4. End-to-End Architecture - High-Level Design (HLD)
Architecture Overview
MangaAssist is a microservices-based, event-driven chatbot that sits inside Amazon's existing service-oriented architecture. It does not reinvent infrastructure; it composes catalog, order, recommendation, and support services behind a new orchestration layer. The assistant uses a hybrid execution model: structured requests stay on deterministic API or template paths, while open-ended and ambiguous requests use grounded LLM generation.
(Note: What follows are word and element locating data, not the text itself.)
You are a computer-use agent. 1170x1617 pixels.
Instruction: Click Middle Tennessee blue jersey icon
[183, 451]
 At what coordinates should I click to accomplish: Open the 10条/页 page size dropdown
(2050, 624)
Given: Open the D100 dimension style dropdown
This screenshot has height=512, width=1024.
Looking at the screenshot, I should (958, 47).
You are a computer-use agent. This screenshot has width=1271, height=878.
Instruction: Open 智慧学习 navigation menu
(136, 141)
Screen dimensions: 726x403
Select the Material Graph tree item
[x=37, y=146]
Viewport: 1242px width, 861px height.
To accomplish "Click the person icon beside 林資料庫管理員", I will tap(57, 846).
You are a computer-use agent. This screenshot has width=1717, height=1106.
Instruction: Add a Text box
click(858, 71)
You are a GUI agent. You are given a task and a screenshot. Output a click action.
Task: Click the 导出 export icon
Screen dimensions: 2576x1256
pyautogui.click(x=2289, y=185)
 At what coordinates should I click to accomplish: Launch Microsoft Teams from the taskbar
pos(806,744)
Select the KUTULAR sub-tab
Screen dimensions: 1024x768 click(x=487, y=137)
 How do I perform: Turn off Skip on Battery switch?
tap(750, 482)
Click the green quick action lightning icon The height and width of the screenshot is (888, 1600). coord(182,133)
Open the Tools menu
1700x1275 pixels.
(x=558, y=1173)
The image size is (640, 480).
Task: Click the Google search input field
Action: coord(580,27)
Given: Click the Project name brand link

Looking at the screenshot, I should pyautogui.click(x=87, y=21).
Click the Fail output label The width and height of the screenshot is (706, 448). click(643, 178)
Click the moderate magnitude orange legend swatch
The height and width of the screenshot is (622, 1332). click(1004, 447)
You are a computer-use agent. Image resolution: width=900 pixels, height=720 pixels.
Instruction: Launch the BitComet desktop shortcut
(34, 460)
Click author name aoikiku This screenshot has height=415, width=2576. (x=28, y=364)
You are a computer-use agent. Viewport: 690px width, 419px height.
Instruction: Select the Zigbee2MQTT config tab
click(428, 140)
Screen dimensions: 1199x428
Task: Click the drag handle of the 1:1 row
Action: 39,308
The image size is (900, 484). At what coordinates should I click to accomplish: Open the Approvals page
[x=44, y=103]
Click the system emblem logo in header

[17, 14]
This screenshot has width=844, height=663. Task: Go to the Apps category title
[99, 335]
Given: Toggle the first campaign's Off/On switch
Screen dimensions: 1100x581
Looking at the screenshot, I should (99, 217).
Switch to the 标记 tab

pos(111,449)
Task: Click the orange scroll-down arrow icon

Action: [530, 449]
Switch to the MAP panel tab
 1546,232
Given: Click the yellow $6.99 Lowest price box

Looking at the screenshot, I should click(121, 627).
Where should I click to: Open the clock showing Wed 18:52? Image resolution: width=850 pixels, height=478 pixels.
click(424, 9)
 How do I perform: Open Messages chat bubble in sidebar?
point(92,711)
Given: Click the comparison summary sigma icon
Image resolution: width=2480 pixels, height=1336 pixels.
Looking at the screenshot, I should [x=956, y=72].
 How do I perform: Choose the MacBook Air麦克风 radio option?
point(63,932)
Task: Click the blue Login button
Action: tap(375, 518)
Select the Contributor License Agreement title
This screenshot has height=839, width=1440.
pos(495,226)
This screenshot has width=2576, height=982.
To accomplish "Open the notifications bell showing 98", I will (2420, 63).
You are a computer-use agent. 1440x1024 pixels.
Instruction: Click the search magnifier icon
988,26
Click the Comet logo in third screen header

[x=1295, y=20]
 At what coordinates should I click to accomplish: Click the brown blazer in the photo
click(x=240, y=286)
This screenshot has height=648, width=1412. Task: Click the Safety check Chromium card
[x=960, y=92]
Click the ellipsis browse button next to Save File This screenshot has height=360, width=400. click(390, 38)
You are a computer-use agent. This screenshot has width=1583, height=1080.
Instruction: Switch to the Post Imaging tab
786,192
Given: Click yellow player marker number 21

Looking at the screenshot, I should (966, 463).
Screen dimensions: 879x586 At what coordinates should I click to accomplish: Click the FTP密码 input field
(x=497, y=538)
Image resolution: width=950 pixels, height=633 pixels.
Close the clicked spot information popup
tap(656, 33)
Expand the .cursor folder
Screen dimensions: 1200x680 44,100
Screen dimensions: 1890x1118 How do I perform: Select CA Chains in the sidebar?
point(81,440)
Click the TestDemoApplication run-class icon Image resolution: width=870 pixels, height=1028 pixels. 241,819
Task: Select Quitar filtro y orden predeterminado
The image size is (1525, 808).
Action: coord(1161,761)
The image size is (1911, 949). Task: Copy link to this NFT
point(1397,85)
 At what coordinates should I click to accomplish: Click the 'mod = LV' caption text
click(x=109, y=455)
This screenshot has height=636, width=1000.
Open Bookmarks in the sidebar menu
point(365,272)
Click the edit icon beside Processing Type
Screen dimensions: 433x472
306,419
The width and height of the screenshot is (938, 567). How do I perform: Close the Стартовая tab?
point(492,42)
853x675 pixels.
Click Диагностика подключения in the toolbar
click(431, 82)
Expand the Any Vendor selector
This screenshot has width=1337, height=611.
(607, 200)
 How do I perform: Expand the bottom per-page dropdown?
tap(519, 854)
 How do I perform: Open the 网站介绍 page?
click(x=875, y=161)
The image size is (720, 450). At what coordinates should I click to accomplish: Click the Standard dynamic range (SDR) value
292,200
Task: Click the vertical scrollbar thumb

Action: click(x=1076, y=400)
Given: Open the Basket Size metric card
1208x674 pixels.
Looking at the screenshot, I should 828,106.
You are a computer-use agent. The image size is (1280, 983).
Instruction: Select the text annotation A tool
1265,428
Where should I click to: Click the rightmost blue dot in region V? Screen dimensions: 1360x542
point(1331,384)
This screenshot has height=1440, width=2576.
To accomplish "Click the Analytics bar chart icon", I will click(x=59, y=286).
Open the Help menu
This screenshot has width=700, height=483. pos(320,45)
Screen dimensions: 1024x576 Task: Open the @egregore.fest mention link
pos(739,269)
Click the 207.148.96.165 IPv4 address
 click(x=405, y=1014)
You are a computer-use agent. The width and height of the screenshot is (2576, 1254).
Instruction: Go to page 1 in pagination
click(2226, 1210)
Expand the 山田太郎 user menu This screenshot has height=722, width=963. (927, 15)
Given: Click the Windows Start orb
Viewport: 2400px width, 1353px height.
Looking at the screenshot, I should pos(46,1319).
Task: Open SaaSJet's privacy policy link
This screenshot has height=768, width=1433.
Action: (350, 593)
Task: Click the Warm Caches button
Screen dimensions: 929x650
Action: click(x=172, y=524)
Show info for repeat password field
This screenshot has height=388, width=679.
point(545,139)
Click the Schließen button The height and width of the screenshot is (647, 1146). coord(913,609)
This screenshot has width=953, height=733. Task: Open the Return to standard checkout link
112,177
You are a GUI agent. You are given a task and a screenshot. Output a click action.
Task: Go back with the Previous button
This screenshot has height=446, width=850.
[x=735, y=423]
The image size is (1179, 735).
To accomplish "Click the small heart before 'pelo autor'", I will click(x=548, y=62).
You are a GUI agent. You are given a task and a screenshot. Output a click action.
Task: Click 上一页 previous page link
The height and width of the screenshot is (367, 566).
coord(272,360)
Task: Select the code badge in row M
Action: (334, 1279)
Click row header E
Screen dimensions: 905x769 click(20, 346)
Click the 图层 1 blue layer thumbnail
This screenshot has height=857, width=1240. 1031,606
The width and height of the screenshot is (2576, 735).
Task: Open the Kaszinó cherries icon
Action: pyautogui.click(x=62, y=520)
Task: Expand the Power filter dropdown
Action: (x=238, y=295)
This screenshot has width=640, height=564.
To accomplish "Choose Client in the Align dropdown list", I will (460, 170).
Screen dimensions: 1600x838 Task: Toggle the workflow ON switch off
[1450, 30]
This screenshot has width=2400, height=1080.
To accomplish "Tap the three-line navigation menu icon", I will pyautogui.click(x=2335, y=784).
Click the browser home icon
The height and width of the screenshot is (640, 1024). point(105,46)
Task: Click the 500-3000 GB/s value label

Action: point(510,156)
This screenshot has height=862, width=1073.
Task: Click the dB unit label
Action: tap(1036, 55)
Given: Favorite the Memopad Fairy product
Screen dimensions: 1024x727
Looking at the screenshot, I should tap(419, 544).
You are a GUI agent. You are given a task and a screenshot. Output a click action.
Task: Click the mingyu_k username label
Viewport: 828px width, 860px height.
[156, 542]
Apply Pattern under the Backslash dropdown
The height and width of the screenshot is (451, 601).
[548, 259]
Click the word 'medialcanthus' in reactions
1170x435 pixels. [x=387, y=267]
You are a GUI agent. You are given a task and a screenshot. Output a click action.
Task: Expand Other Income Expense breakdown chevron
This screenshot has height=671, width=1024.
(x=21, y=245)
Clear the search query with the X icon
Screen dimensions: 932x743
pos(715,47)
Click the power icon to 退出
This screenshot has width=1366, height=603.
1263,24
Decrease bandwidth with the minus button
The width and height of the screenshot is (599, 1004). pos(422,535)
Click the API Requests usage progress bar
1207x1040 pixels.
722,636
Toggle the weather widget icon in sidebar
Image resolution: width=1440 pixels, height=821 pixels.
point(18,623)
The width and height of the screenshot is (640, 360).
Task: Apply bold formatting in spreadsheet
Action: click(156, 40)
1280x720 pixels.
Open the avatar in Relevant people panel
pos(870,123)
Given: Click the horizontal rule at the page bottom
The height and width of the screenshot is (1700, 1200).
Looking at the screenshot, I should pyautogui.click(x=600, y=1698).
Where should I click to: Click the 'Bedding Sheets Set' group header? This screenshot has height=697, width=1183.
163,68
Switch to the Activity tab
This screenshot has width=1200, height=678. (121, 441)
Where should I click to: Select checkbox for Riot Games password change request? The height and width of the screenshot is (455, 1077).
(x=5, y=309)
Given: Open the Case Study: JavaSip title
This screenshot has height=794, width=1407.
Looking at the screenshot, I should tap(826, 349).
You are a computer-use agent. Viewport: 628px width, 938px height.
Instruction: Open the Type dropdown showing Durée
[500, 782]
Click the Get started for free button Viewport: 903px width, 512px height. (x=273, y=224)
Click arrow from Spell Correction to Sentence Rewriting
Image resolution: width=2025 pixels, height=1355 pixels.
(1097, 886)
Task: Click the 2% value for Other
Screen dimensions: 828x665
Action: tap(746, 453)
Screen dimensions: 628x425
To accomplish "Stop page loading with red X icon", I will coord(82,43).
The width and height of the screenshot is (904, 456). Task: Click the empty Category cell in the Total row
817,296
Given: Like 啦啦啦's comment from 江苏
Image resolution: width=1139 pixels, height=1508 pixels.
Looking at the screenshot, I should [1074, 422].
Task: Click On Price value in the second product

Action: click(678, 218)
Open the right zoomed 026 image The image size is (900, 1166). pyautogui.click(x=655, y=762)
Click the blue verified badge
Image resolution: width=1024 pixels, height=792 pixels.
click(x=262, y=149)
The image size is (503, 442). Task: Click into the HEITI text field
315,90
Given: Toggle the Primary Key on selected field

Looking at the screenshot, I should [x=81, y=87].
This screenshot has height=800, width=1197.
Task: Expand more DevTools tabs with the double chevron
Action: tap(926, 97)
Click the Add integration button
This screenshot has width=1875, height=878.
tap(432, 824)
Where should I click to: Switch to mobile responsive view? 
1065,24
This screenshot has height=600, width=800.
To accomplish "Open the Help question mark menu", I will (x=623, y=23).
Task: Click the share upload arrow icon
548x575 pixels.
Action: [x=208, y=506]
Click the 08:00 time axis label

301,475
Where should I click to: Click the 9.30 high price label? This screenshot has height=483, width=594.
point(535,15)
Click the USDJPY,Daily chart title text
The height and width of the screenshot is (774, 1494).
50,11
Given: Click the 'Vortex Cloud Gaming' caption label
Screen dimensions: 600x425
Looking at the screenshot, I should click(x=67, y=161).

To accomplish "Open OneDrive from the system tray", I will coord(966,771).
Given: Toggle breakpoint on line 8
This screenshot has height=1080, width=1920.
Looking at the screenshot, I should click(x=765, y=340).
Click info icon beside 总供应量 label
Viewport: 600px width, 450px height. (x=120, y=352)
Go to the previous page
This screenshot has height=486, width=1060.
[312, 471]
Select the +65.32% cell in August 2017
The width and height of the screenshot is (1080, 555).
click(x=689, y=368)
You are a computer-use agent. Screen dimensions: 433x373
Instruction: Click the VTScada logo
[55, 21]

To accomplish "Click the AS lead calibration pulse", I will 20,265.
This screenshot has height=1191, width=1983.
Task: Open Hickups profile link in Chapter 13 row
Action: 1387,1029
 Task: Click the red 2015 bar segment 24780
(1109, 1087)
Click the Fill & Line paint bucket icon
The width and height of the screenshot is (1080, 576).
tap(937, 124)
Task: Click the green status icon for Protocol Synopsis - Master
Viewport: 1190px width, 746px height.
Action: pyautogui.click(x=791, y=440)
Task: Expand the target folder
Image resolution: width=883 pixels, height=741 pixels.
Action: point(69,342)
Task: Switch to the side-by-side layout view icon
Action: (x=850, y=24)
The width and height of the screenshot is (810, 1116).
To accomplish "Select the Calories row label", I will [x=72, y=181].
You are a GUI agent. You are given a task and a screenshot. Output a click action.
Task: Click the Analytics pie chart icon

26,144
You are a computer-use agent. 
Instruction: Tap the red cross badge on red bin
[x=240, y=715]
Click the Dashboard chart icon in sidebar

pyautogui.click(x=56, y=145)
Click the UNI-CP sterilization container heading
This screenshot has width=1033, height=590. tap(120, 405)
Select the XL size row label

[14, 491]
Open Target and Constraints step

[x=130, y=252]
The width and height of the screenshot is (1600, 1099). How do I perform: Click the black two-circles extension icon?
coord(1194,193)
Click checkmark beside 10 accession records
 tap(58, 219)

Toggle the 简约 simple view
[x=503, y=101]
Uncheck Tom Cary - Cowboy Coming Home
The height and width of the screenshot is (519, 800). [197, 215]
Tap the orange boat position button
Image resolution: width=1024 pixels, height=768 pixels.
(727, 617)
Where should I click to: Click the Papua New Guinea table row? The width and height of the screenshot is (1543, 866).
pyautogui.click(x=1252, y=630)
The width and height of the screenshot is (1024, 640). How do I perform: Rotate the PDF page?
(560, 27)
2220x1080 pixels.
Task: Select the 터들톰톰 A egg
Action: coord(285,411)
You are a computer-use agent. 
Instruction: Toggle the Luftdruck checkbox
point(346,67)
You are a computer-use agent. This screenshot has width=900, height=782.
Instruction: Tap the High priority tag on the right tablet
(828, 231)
High-Level Architecture Diagram
graph TB
subgraph "Client Layer"
A[Amazon.com JP Manga Store<br>Web / Mobile] -->|WebSocket / HTTPS| B[Chat Edge<br>CloudFront + ALB / API Gateway]
end
subgraph "Edge and Auth"
B --> C[Auth and Session Service]
B --> D[Rate Limiter]
end
subgraph "Orchestration Layer"
C --> E[Chatbot Orchestrator]
D --> E
E --> F[Intent Classifier]
E --> G[Conversation Memory<br>DynamoDB]
end
subgraph "Intelligence Layer"
E -->|discovery / recommendation| H[Recommendation Engine]
E -->|faq / policy| I[RAG Pipeline]
E -->|order / checkout / support| J[Order, Checkout, and Support Router]
E -->|product question| K[Product Q&A Service]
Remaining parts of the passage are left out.